The 9% just want to casually contribute something they aren’t signing up for a lifestyle.  Get my fix out there, if other people want it, great, if not, so be it.  The fact that integration is 2 mouse clicks and 10 seconds of effort makes the chance of capturing those changes much more likely.

Recovering the Brown Field

Ever look at sourceforge.net?  or any of the clones?  50% of those projects never got off the ground.  Another 40% have died out for other reasons, the contributors: had a family, started working for a company that doesn’t let them work in OSS, got bored withthe project, died, or became inactive for any number of other reasons.  When open source software exploded in 2000, there was a lot of greenfield.  Everyone was out there building new stuff that no one had done before.  But now we have a lot of brown field.  A lot of 1/2 planned, 1/2 finished pieces of code that have useful bits in them, but have been abandonned by their original creators.

Tools like git and github help you recover that brown field.  In the last couple of months I run into project after project that petered out in 2006, but has a bunch of good code.  That means they are about 2 critical bug fixes away from being useful on modern systems.  It’s really not much work, but in the old system , with the projects locked up in a forge with an SVN or CVS source management system, they were dead.  You had to start over.  With github you can import that tree and keep working.

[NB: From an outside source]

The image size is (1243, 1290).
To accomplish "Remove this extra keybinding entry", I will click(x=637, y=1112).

It’s a new pattern on how the open source community is going to function, while it could be built on any distributed SCM, the fact that git has a really good svn 2 way bridge, and that github made itself “person oriented” vs. “project oriented” really make me believe that it’s creating a uniquely new pattern for both recovering the brown field of open source, and enabling the 9% to be much more effective with their output.

Software in the era of drive by contribution

Now that we’ve got a set of tools that really were designed for helping the 1% and the 9% work together, I think we’re going to see a whole new blosoming of open source software.  The rules of what it means to be a project contributor are changing, in really exciting ways.  Forking used to cheap, and merging expensive, which is why forking was considered an insult.  But with tools like git merging is cheap, so the offensiveness of forking goes away.  It opens up for more experimentation, and more complex contributions happening outside the 1% group.  All this increases the velocity of contribution, and thus the volume of open source software out there.

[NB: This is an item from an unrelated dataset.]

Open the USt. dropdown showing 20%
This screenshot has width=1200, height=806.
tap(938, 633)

I really think distributed source control is changing a lot of assumptions for how software gets developed.  So if you haven’t yet dug into the space, do it.

Fixing Github with Greasemonkey

Github is great, I really can’t say enough good things about them.  What’s not so great is their css, as it breaks badly if you change you dpi.  I finally found the root cause of this which is the search field gets squeezed vertically, and collides with the div under it, forcing that to the right, and forcing the right sidebar down.  I sent in some feedback, but am not sure if/when it might get applied.

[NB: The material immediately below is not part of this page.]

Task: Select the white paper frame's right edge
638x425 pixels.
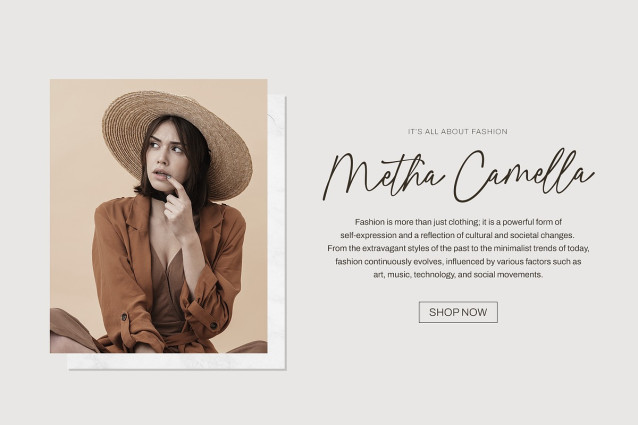Action: coord(277,232)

So, in the short term I added the following greasemonkey script for github.com

function addGlobalStyle(css) {
    var head, style;
    head = document.getElementsByTagName(‘head’)[0];
    if (!head) { return; }
    style = document.createElement(‘style’);
    style.type = ‘text/css’;
    style.innerHTML = css;
    head.appendChild(style);
}

addGlobalStyle(‘#header .topsearch {width: 25em}’);

And voila, the site is readable again.